## Excerpt to read

Abstract

This is a test designed to identify different enzymes in blood spots, which may be up to several weeks or months old. The level is estimated by inhibiting the different enzymes by dibucaine and the percentage inhibition is known as the Dibucaine Number. The majority of the population have a DN of 80. 1 in 35 has a DN of 60 and less than 1 in 1,000 has a DN of 20. Suxamethonium is a muscle relaxant widely used in anaesthesia. Its action is brief because it is quickly destroyed by a substance in the blood called pseudocholinesterase. Some people with prolonged paralysis have been shown to have very small amounts of pseudocholinesterase, and therefore when injected with suxamethonium the action of the latter is prolonged. The condition of low blood pseudocholinesterase can be inherited. Kalow and Genest (1957)1 discovered that the pseudocholinesterase deficiency is due to the replacement of the latter by a rare, but similar substance or enzyme of much lower efficiency. These two enzymes may be distinguished by observing their inhibition by a local anaesthetic dibucaine. Experiments show that the usual enzyme is inhibited by about 80 per cent. and the unusual enzyme by about 20 per cent. Mixtures of both enzymes show an intermediate degree of inhibition. There are also other much rarer variants of the enzyme pseudocholinesterase. The two inherited genes responsible for the presence of pseudocholinesterase are the same in the majority of people, and the majority of people have the usual pseudocholinesterase in the blood. Rather less than 1 in 1,000 people has two unusual genes and these have the unusual pseudocholinesterase and about 1 in 35 has one gene for the usual cholinesterase and one for the unusual cholinesterase. The measurement of the DN does not depend on the actual level of enzyme concentration, and can be obtained with very small amounts of serum, plasma or whole blood. Experiments have shown that pseudocholinesterase remains stable in the dried state for weeks or even years; e.g., a nine-month-old spot of blood was examined and found to come from a person having one gene for usual and one gene for unusual pseudocholinesterase. A fresh sample of blood was taken from the person from whom the original spot came and the results were confirmed. It is suggested that the determination of the DN of a human blood spot which can be kept dry is practicable for a long period and may occasionally be found to be of some value in the forensic laboratory.

## Given material
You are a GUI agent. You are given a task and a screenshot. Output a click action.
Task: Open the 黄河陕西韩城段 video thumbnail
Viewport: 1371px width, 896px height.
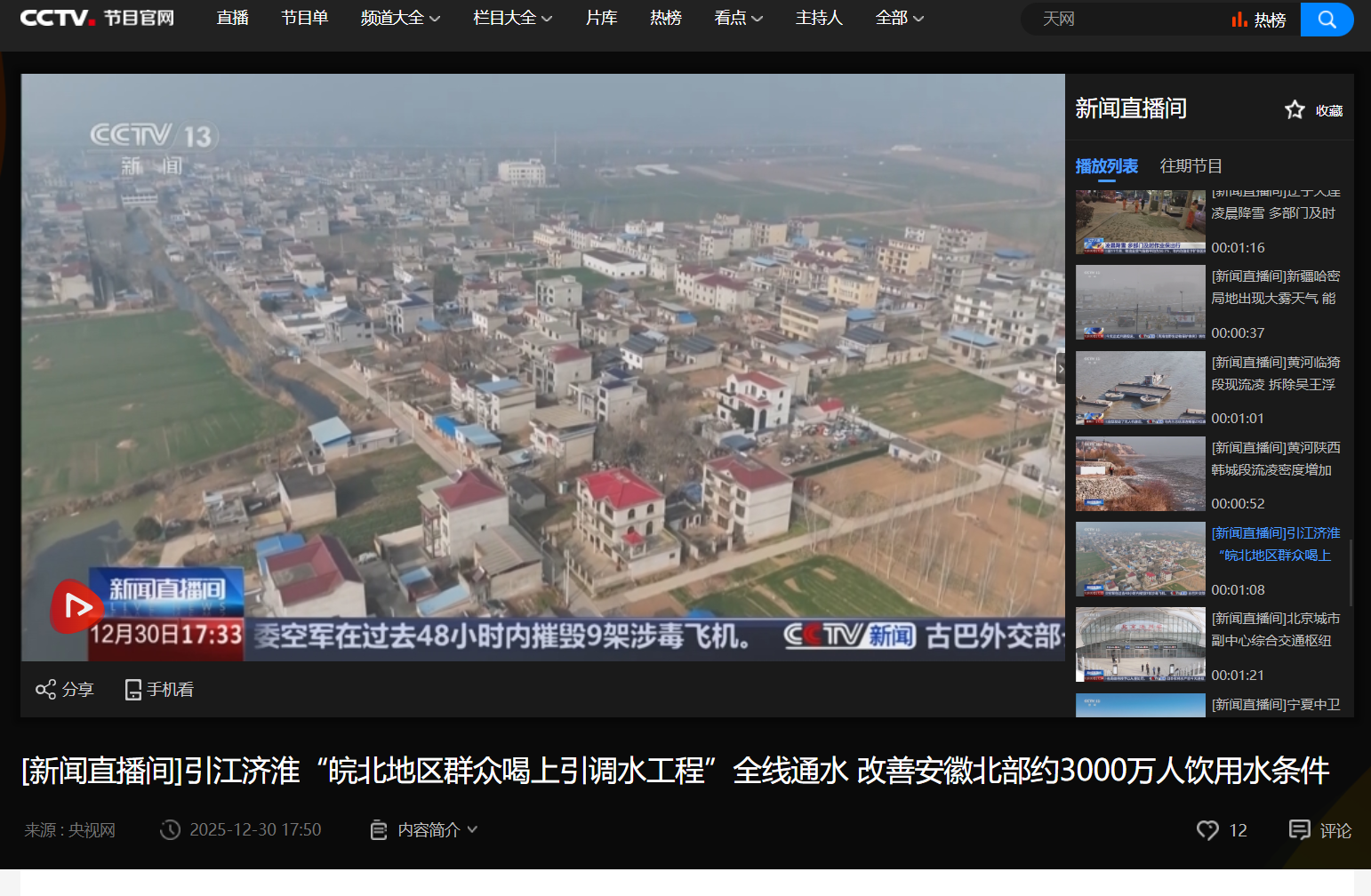(x=1140, y=474)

## Exercise instructions
Reproduce the abstract on blood-spot dibucaine testing word for word, from its heading through its final sentence.

## Written answer
Abstract

This is a test designed to identify different enzymes in blood spots, which may be up to several weeks or months old. The level is estimated by inhibiting the different enzymes by dibucaine and the percentage inhibition is known as the Dibucaine Number. The majority of the population have a DN of 80. 1 in 35 has a DN of 60 and less than 1 in 1,000 has a DN of 20. Suxamethonium is a muscle relaxant widely used in anaesthesia. Its action is brief because it is quickly destroyed by a substance in the blood called pseudocholinesterase. Some people with prolonged paralysis have been shown to have very small amounts of pseudocholinesterase, and therefore when injected with suxamethonium the action of the latter is prolonged. The condition of low blood pseudocholinesterase can be inherited. Kalow and Genest (1957)1 discovered that the pseudocholinesterase deficiency is due to the replacement of the latter by a rare, but similar substance or enzyme of much lower efficiency. These two enzymes may be distinguished by observing their inhibition by a local anaesthetic dibucaine. Experiments show that the usual enzyme is inhibited by about 80 per cent. and the unusual enzyme by about 20 per cent. Mixtures of both enzymes show an intermediate degree of inhibition. There are also other much rarer variants of the enzyme pseudocholinesterase. The two inherited genes responsible for the presence of pseudocholinesterase are the same in the majority of people, and the majority of people have the usual pseudocholinesterase in the blood. Rather less than 1 in 1,000 people has two unusual genes and these have the unusual pseudocholinesterase and about 1 in 35 has one gene for the usual cholinesterase and one for the unusual cholinesterase. The measurement of the DN does not depend on the actual level of enzyme concentration, and can be obtained with very small amounts of serum, plasma or whole blood. Experiments have shown that pseudocholinesterase remains stable in the dried state for weeks or even years; e.g., a nine-month-old spot of blood was examined and found to come from a person having one gene for usual and one gene for unusual pseudocholinesterase. A fresh sample of blood was taken from the person from whom the original spot came and the results were confirmed. It is suggested that the determination of the DN of a human blood spot which can be kept dry is practicable for a long period and may occasionally be found to be of some value in the forensic laboratory.